Items from a dataset
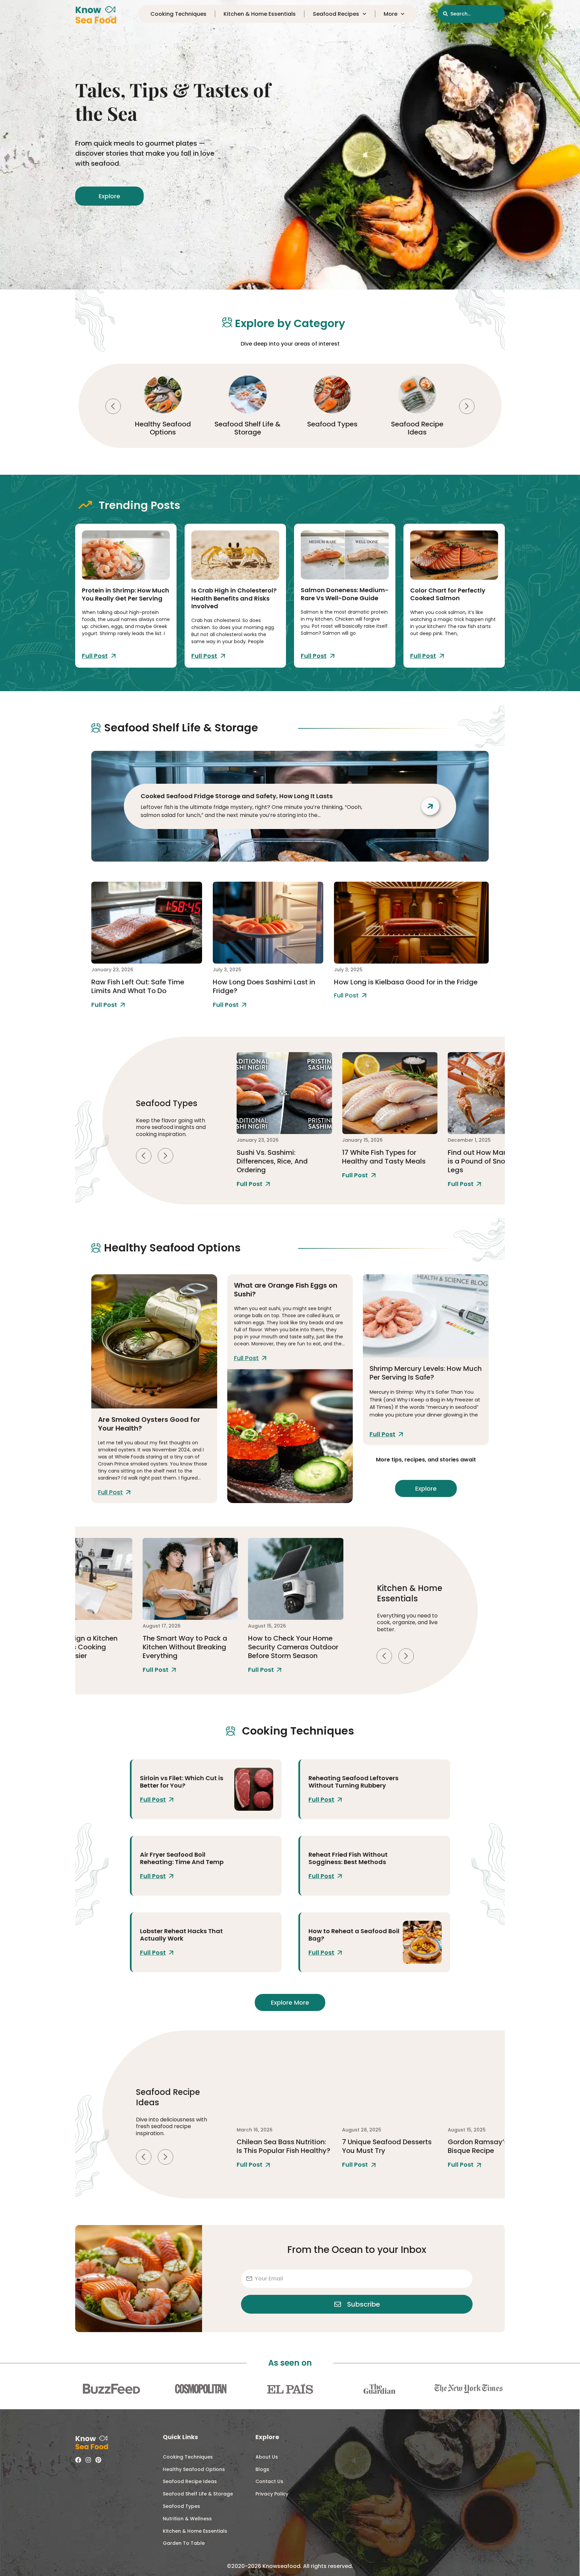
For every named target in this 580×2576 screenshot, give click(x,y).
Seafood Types (248, 424)
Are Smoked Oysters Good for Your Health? (149, 1424)
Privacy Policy (271, 2493)
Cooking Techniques (417, 428)
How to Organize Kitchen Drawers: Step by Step (289, 1642)
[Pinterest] (98, 2460)
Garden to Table (184, 2543)
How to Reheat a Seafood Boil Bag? (353, 1935)
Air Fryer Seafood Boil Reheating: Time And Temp (182, 1858)
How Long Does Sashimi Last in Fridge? (264, 986)
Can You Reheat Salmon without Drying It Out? (488, 2146)
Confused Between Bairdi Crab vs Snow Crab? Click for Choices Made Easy (491, 1161)
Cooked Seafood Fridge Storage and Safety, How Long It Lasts (237, 796)
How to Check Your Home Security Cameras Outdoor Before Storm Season (187, 1646)
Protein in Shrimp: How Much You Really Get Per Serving (125, 594)
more (390, 13)
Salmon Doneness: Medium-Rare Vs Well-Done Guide (345, 594)
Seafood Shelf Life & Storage (163, 428)
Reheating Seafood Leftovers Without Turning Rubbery (353, 1782)
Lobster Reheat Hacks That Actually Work (181, 1935)
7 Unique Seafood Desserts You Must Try (281, 2146)
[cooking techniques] (253, 1789)
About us (266, 2457)
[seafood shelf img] (146, 923)
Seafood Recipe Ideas (332, 428)
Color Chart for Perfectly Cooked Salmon (447, 594)
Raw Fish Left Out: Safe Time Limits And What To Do (137, 986)
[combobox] (471, 14)
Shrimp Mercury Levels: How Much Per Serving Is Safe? (426, 1373)
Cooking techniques (178, 13)
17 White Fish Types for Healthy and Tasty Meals (278, 1157)
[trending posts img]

Task brief —
Could you give again exactly the lines from the line containing "Lobster Reheat Hacks" through the final line of the data above, and no others?

Solution for this exercise —
Lobster Reheat Hacks That Actually Work (181, 1935)
7 Unique Seafood Desserts You Must Try (281, 2146)
[cooking techniques] (253, 1789)
About us (266, 2457)
[seafood shelf img] (146, 923)
Seafood Recipe Ideas (332, 428)
Color Chart for Perfectly Cooked Salmon (447, 594)
Raw Fish Left Out: Safe Time Limits And What To Do (137, 986)
[combobox] (471, 14)
Shrimp Mercury Levels: How Much Per Serving Is Safe? (426, 1373)
Cooking techniques (178, 13)
17 White Fish Types for Healthy and Tasty Meals (278, 1157)
[trending posts img]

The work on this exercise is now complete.